Non seulement les personnes qui consultent ne reçoivent pas toujours les traitements médicaux adéquats pour lesquels elles se rendent chez le professionnel de la santé, mais la première chose que leur répondra souvent le médecin, sans égard à leur motif de consultation, est qu’elles devront perdre du poids pour améliorer leur condition. C’est comme si on balayait du revers le caractère global de leur situation en la réduisant à sa plus simple expression. Parfois, le motif de consultation est carrément éludé. Par conséquent, leur douleur à la cheville ou leurs migraines récurrentes demeurent irrésolues.

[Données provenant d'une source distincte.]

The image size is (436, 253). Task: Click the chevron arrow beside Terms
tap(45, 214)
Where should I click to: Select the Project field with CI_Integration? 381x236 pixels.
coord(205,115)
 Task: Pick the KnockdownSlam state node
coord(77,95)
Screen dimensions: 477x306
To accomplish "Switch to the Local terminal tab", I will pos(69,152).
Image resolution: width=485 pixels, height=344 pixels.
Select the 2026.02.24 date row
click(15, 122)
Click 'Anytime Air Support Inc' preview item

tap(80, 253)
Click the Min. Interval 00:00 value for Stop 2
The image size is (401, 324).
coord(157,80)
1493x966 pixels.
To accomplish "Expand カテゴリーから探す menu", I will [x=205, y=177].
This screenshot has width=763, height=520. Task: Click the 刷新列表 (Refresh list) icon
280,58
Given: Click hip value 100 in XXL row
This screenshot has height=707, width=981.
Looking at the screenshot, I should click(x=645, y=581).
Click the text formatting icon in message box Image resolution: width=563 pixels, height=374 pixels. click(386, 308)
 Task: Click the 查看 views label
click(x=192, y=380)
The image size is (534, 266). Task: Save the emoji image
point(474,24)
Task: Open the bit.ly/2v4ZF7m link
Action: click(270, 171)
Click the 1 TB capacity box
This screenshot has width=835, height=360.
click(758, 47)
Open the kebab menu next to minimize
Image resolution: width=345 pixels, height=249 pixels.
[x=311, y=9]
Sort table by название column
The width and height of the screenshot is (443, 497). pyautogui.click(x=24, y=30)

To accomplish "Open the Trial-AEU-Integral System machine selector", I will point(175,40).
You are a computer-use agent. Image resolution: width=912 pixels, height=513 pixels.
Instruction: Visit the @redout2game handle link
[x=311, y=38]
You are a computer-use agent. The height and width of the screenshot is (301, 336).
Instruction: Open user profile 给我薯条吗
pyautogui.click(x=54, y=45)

Il appert que certaines de ces personnes sont en santé malgré leur « surpoids » et que le « bobo » pour lequel elles consultaient à la base est minimisé, voire non adressé, puisque la grosseur, ça saute aux yeux.
Stigmatisation
Selon Obésité Canada[2], « la stigmatisation et la discrimination peuvent être vues selon les formes suivantes :
Conséquences et souhaits d’avenir
Les répercussions de ces discriminations engendrent un cercle vicieux pour ces personnes grosses. Cela est perceptible par exemple par une tendance de leur part à moins consulter des spécialistes de la santé après un enchaînement d’expériences négatives ou une frustration de se sentir incomprises. En conséquence, plusieurs problèmes de santé peuvent s’aggraver, et même contribuer à la prise de poids (une blessure de genou non traitée qui renforce l’immobilité, par exemple). Qui plus est, de nombreuses problématiques de santé mentale peuvent découler de la discrimination récurrente à l’égard du poids telles que la dépression, l’anxiété, la faible estime de soi, les troubles alimentaires, etc. Cela peut même renforcer certaines habitudes de vie ou comportements négatifs comme un évitement de l’exercice physique et un isolement social.3
Il ne fait aucun doute que le besoin de poursuivre la sensibilisation en matière de grossophobie et de discrimination à l’égard du poids à travers les différents milieux de la société perdure, à commencer par l’éducation des plus jeunes ainsi que de tenir compte de nos propres préjugés à l’égard des personnes grosses. En ce temps des festivités à venir, portons une attention particulière aux commentaires faits sur la composition corporelle des personnes qui nous entourent et aux remarques grossophobes renforçatrices de la culture des diètes qui surviennent trop souvent. Permettons-nous d’avoir un regard critique sur les biais que nous entretenons à l’égard des caractéristiques associées aux personnes grosses et aux multiples facteurs complexes contribuant à l’obésité. Ainsi, nous réussirons avec le temps à faire des milieux de soins des environnements sécuritaires où les patients seront traités équitablement et se sentiront en confiance, guidés vers la résolution de leurs problèmes de santé sans égard à leur poids.